--- YOUR ASSIGNMENT ---
Copy, from the listing, every line in which the string "will" is present.

● ● ● ● ●

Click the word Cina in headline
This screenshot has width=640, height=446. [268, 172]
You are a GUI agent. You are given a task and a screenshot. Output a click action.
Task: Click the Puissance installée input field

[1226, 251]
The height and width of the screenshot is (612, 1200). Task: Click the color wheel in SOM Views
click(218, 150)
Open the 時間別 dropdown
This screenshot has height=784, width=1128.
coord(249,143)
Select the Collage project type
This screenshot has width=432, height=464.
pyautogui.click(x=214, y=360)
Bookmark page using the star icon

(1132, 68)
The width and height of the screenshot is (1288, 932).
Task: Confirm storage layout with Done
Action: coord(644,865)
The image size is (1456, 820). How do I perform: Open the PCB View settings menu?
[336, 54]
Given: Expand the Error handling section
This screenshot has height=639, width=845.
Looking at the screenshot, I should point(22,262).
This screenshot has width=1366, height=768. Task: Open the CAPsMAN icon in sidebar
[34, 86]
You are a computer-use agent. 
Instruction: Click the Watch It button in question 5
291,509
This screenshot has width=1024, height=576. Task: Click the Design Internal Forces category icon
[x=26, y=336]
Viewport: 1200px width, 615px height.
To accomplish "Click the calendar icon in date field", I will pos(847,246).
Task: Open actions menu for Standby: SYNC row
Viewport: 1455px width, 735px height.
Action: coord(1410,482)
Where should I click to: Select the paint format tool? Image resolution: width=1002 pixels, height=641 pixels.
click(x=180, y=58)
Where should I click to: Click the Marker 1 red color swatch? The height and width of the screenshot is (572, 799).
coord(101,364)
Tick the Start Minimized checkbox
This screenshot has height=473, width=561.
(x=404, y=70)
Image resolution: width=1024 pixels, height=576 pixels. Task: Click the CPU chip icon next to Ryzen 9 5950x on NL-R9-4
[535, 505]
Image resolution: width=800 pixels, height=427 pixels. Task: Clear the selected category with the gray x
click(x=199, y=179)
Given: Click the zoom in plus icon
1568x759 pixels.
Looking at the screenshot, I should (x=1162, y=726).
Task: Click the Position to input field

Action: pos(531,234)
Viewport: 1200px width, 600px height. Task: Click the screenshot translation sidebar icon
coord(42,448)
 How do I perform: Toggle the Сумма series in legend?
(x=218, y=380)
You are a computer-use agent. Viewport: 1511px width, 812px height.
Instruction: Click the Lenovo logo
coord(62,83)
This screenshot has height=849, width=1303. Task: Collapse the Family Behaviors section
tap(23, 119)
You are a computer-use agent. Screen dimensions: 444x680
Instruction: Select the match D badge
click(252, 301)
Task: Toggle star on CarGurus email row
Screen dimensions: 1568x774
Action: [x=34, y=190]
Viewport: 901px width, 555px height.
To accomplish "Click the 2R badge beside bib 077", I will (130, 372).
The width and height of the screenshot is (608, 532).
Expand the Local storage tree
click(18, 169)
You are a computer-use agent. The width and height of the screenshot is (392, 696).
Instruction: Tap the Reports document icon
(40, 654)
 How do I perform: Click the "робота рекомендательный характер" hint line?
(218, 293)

● ● ● ● ●

--- EXERCISE OUTPUT ---
To accomplish "Click the calendar icon in date field", I will pos(847,246).
To accomplish "Click the 2R badge beside bib 077", I will (130, 372).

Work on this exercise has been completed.